Tchernobyl avant... et après l'essais

Un programme d'essais faisant entorse aux règles de sûreté

Ce jour là, le 25 avril 1986, à la centrale de Tchernobyl, on se prépare à arrêter la quatrième tranche pour des travaux d'entretien.

Le programme approuvé par Fomine, l'ingénieur en chef de la centrale, prévoit, pendant l'arrêt de la tranche, un essai «d'îlotage» durant lequel les sécurités du réacteur seront mises hors service. On utilisera l'énergie potentielle du rotor du générateur (la puissance délivrée durant son ralentissement sur inertie) pour produire de l'électricité.

De nombreuses centrales ont reçu des propositions pour ce genre d'essais mais elles ont toutes reculé devant les risques. La direction de Tchernobyl les prend.

Quel est le but de l'expérience ?

En cas de perte complète d'alimentation électrique de la centrale, ce qui peut se produire en cours d'exploitation, les mécanismes de refroidissement du coeur, et notamment les pompes, s'arrêtent. Le coeur entre donc en fusion, ce qui équivaut à un accident [très, très] grave. L'essai durant lequel on devait utiliser l'énergie mécanique du rotor vise à contourner ce danger en mobilisant d'autres sources d'énergie que l'alimentation par le réseau. En effet, tant qu'il tourne, le rotor du générateur produit de l'électricité. On peut et on doit l'utiliser dans les cas critiques.
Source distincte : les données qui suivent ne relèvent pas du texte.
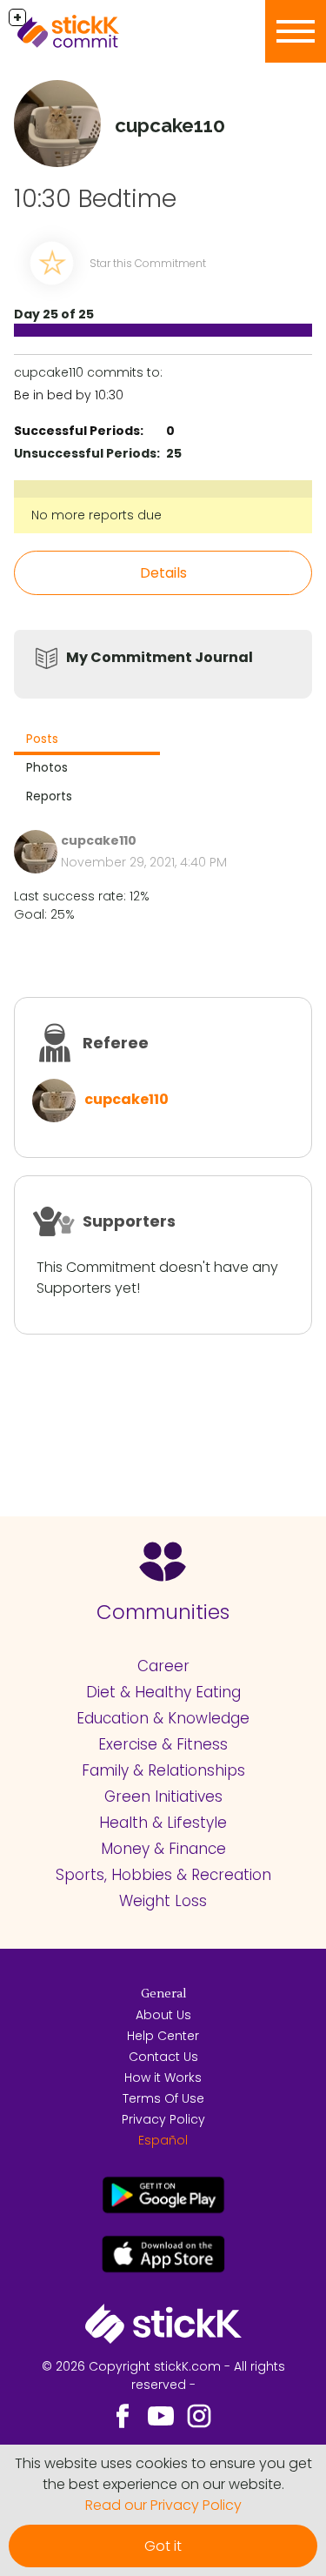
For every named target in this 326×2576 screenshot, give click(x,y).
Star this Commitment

D'autres centrales ont mené des essais de ce genre mais elles ont toujours laissé le système de protection du réacteur enclenché. Tout s'est toujours bien passé et il m'est arrivé de prendre part à de telles expériences.

Le programme de ces travaux est établi très longtemps à l'avance. Il doit être approuvé par le constructeur du réacteur, le concepteur de la centrale, le service d'inspection et de surveillance des centrales nucléaires. Il prévoit obligatoirement une alimentation électrique de secours, pendant l'expérience, pour les matériels de première catégorie. C'est-à-dire que l'on simule la perte d'alimentation électrique de la centrale mais qu'elle n'a pas réellement lieu. Les transformateurs principaux et de réserve ainsi que deux groupes électrogènes prennent alors la relève pour assurer l'alimentation électrique en cas de perte d'alimentation des auxiliaires de la tranche.

Pour garantir la sûreté nucléaire pendant l'expérience, le système de protection d'urgence du coeur doit absolument être enclenché. Ce système permet la chute d'urgence des barres absorbantes dans le coeur. Il se met en marche lorsque certains seuils sont dépassés. Par ailleurs, le système de refroidissement d'urgence du coeur doit, lui aussi, être en service.

A condition que ces règles et d'autres consignes de sûreté soient respectées, les essais d'utilisation de l'énergie potentielle du rotor sont autorisés dans des réacteurs en exploitation.

Il faut souligner que ces expériences ne doivent avoir lieu que si le système de protection du réacteur en cas d'accident ou système AU (arrêt d'urgence) est enclenché, c'est-à-dire à partir du moment où l'on a appuyé sur le bouton AU. Auparavant, le réacteur doit être en régime stable, contrôlé, et sa réserve de réactivité doit correspondre aux normes réglementaires.

Le programme approuvé par Fomine ne respectait aucune de ces prescriptions.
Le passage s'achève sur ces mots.